12. Market Intermediaries

12.1 Principles for Market Intermediaries

  1. Market intermediaries should be required to comply with standards for internal organization and operational conduct that aim to protect the interests of clients, ensure proper management of risk, and under which management of the intermediary accepts primary responsibility for these matters.
  2. Regulation should provide for minimum entry standards for market intermediaries.
  3. There should be initial and ongoing capital and other prudential requirements for market intermediaries that reflect the risks that the intermediaries undertake.
  4. There should be a procedure for dealing with the failure of a market intermediary in order to minimize damage and loss to investors and to contain systemic risk.

12.2 Scope of this Section

In this section the expression "market intermediaries" generally includes those who are in the business of managing individual portfolios, executing orders, dealing in or distributing securities and providing information relevant to the trading of securities.

Regulation for the various types of intermediaries should address entry criteria, capital and prudential requirements, ongoing supervision and discipline of entrants, and the consequences of default and financial failure.

:: GIVEN TASK 1 ::
Transcribe the part of the market intermediaries text above that opens with the words containing "12.2 Scope of" and closes with "and financial failure.".
:: GIVEN TASK 2 ::
List every section heading in the market intermediaries text above, along with its number.

:: DATA BLOCK ::
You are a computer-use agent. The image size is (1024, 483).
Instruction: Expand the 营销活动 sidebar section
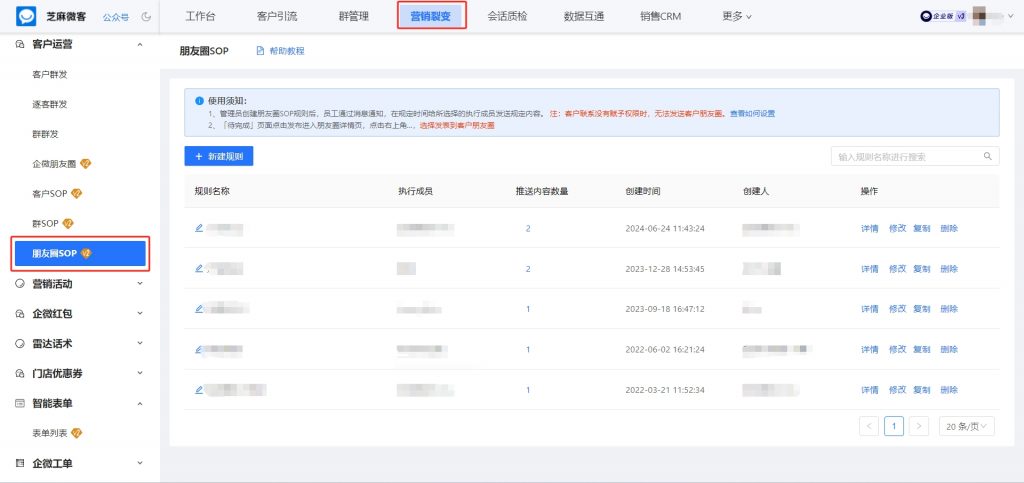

:: WORKED SOLUTION 1 ::
12.2 Scope of this Section

In this section the expression "market intermediaries" generally includes those who are in the business of managing individual portfolios, executing orders, dealing in or distributing securities and providing information relevant to the trading of securities.

Regulation for the various types of intermediaries should address entry criteria, capital and prudential requirements, ongoing supervision and discipline of entrants, and the consequences of default and financial failure.

:: WORKED SOLUTION 2 ::
12. Market Intermediaries
12.1 Principles for Market Intermediaries
12.2 Scope of this Section